Requirement 1: According to the WFDX article, in what year did the station sign on, and under what call letters?
Requirement 2: Please retype the part of the WFDX article that begins at the words "On February 24, 2003, The" and stops after the words "WCCW-FM and WGFN.".

Document extract:
▼

Technical information
- Licensing authority: FCC
- Facility ID: 49573
- Class: C1
- ERP: 100,000 watts
- HAAT: 265 metres (869 ft)

Links
- Public license information: Public file; LMS;

= WFDX =

WFDX (92.5 Atlanta, Michigan) is a radio station that previously simulcasted an Adult Hits format with WFCX branded as Music Radio, The Fox FM. WFDX's 100,000-watt signal serves most of northern Michigan including Alpena, Gaylord and Petoskey, while WFCX, the flagship, served the Traverse City area with 20,500 watts. As of 2023, it broadcasts an unchanging playlist of Adult Hits that lasts approximately an hour before repeating.

WFDX signed on in 1989 as WAIR, owned by Rick Stone (who later owned WJML Radio in Petoskey). At first, they aired an adult contemporary format with WNIC/Detroit's Johnny Williams doing a voicetracked version of his "Pillow Talk" show for nights. In the early 1990s, WAIR flipped to oldies, and shortly thereafter, WIAR 94.3 signed on, simulcasting WAIR's signal. Around that time, Northern Radio took over WAIR.

On Thanksgiving 1997, WIAR flipped to country as B94.3 and their call letters changed to WBYB. WAIR remained oldies for more than a year until they started simulcasting with WBYB again under the new name B92.5/B94.3 with their call set being WBYC.

On February 24, 2003, The Bee flipped to classic hits as The Fox. Since revising its format, The Fox FM's ratings have increased noticeably, as the station has drawn listeners from competing stations WCCW-FM and WGFN.

92.5 WFDX had a slight delay from 94.3 WFCX, and thus the two signals had different liners that indicate the frequency. WFCX was identified in liners as "94-3 The Fox FM," and WFDX as "92-5 The Fox FM." However, the DJs referred to the station only as "The Fox FM."

▲

[Stored data]
▼

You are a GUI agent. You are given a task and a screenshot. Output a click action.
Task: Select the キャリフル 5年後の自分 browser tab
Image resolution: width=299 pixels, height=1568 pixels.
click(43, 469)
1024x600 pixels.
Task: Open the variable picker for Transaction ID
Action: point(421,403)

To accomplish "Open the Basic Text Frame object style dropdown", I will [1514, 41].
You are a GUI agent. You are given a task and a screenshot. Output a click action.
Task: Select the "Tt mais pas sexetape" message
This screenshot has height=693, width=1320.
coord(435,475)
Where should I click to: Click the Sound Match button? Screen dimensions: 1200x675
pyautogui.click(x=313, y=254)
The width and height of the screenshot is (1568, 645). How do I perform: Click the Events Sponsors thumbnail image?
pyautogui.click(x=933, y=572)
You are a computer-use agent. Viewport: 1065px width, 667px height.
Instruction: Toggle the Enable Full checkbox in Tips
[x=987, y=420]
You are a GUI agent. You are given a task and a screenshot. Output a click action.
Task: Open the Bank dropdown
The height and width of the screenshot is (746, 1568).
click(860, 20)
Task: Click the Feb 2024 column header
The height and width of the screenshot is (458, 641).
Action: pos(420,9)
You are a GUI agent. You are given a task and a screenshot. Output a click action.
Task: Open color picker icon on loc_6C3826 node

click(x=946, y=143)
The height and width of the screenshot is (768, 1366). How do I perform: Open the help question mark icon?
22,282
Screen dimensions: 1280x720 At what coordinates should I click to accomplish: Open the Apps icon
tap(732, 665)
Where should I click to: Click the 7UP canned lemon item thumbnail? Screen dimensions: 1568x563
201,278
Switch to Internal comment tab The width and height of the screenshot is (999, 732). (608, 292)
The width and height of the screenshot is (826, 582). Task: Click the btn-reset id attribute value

▲

Expected output 1: It signed on in 1989 as WAIR.

Expected output 2:
On February 24, 2003, The Bee flipped to classic hits as The Fox. Since revising its format, The Fox FM's ratings have increased noticeably, as the station has drawn listeners from competing stations WCCW-FM and WGFN.